I’ll be the first to admit that I don’t really watch the WNBA. It’s not that I dislike women’s basketball, either. I play basketball on a regular basis, so I can appreciate aspects of both the women’s and the men’s game. One of the reasons that I don’t watch the WNBA is because the bulk of the season is on during the summer when I’d rather be outside playing ball instead of watching it. The other reason is that it’s hard to follow what’s going on because the airing of the regular season games is so inconsistent. I’ll catch a playoff game here or there, but at that point the season is all but over and it’s hard for me to get invested. I think a lot of sports fans feel the same way that I do. It’s not so much about watching women’s basketball, as it is the timing of the season itself.
“What about tennis, baseball or golf?”
There is one thing that these three sports have in common (for me), and that’s the simple fact that they are boring to watch on television. Baseball and tennis are both sports that are better live. And golf, well, golf is about as exciting as watching paint dry. Don’t get me wrong … I play golf. I love the sport, and I appreciate the mental and physical stamina it takes to play the game.
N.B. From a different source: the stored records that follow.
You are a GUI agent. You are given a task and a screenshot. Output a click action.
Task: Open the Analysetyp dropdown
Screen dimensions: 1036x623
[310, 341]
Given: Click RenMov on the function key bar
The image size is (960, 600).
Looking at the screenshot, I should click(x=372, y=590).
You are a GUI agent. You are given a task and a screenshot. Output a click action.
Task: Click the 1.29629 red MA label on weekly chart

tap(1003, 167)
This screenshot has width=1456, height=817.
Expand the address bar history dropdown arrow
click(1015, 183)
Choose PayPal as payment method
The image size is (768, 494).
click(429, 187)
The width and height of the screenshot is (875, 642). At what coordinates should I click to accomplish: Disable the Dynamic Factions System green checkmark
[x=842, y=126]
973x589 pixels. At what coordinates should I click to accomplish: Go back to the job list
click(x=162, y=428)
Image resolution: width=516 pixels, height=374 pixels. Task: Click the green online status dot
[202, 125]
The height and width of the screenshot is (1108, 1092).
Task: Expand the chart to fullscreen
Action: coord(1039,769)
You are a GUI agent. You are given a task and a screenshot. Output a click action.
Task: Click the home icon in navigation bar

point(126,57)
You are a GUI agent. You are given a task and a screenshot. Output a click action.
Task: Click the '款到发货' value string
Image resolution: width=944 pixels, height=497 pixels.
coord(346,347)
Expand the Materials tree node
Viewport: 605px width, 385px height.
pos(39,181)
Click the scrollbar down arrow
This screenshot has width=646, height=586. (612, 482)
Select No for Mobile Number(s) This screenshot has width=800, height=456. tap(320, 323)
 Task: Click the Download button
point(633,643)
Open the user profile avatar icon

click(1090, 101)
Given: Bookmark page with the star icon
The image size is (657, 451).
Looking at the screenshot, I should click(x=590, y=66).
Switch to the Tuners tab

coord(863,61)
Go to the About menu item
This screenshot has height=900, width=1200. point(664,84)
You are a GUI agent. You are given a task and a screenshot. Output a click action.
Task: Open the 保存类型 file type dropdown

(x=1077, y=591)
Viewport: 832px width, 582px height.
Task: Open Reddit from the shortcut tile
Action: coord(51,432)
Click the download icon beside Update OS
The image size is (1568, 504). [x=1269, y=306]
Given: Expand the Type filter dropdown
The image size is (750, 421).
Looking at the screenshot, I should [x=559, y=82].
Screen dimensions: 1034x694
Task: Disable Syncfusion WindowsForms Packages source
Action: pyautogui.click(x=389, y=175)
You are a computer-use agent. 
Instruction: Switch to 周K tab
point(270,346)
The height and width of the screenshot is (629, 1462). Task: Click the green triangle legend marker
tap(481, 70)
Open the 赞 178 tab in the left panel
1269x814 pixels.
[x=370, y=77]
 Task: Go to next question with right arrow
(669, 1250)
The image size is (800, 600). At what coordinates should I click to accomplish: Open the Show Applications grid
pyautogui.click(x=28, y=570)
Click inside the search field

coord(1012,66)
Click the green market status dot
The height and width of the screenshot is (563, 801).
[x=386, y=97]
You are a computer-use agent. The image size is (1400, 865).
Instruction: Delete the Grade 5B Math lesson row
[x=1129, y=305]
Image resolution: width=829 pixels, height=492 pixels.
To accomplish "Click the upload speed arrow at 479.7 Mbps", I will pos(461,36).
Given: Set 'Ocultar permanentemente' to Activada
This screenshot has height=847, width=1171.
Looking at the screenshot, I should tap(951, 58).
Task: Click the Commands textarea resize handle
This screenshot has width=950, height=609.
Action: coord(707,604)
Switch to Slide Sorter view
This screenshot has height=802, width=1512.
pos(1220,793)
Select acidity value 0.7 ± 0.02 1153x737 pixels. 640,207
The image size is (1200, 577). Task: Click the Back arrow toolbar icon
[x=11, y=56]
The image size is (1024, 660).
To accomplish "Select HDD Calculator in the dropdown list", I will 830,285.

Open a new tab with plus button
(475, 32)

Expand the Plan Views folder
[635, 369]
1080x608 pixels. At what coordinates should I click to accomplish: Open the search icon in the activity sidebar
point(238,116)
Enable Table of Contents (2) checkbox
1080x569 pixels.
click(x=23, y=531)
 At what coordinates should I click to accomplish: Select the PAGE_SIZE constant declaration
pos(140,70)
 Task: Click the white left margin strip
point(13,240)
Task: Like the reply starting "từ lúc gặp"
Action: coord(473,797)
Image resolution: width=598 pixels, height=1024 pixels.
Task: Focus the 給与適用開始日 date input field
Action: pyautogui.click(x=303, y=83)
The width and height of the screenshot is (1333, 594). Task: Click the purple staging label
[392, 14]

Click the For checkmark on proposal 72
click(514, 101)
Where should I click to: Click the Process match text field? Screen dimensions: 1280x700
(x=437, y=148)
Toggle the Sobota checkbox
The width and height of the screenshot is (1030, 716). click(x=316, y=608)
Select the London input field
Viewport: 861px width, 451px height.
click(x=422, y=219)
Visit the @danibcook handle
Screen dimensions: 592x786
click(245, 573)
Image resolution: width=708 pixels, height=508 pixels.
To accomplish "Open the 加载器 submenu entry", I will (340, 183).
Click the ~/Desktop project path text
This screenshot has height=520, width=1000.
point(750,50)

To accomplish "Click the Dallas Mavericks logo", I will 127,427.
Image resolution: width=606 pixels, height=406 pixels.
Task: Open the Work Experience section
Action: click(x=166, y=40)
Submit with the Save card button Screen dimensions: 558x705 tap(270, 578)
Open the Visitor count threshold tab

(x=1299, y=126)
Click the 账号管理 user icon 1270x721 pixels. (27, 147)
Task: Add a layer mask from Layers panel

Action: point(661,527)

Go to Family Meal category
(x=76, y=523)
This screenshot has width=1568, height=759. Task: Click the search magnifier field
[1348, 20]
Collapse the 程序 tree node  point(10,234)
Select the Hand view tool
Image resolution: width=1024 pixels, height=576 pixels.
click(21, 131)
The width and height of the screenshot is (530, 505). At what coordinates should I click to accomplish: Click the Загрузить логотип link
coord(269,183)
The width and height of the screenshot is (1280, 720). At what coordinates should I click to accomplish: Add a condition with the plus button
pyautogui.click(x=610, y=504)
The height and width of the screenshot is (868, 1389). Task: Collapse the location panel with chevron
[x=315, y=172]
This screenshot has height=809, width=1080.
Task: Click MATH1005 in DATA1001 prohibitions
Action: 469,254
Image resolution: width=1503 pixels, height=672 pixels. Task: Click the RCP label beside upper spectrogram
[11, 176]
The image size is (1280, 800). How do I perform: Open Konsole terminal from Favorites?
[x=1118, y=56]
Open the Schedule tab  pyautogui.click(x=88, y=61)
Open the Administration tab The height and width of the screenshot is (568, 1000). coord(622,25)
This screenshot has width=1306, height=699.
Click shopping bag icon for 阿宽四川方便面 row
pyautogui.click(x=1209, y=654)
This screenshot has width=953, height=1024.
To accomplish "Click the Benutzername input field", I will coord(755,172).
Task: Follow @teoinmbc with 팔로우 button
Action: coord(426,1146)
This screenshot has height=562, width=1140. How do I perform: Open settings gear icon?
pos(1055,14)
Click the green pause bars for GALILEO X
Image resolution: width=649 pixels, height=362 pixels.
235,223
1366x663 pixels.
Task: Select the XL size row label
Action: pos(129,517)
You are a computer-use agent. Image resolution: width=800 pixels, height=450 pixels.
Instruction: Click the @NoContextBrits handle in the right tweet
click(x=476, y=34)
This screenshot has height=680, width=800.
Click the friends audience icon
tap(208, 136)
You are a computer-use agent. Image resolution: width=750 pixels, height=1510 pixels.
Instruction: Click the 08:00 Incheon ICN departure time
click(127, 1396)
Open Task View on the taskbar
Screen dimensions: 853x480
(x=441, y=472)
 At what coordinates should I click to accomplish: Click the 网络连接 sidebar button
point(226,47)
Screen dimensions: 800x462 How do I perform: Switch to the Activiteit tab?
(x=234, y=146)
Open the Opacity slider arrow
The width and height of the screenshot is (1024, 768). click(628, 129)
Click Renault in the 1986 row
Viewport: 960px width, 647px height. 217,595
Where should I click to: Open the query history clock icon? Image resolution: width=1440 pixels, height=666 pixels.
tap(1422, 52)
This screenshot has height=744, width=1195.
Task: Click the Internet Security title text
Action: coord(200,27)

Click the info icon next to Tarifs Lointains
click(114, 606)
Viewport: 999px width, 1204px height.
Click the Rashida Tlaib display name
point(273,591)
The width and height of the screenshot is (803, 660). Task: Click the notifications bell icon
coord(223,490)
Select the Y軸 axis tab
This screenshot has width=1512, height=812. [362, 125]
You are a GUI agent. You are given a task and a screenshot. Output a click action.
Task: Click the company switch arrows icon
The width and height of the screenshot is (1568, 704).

But I wouldn’t spend a full Saturday afternoon watching a tournament on television. I prefer catching the highlights on ESPN.
I’m not trying to bag on any of the sports that thrive during the months of July and August. I know people (including my wife) who can sit happily in front of the television watching hours of footage from the Tour De France, and many more who love watching baseball, golf and tennis.
The “sports drought” is mine and mine alone. And once I’m gathered among friends at the fantasy football draft, I know that the “drought” is just about over.
Blogger Bio: Lyndsey D'Arcangelo is a versatile writer, having experience as a journalist, copywriter, author, freelancer and blogger. She is the author of the Golden Crown Literary Society Award-winning book, The Trouble with Emily Dickinson (also a Lambda Literary Award finalist). Her recent novel, The Crabapple Tree, was published in May 2009. In addition to writing short stories and novels, Lyndsey also contributes regularly to a variety of national and local publications. Visit lyndseydarcangelo.com for more information.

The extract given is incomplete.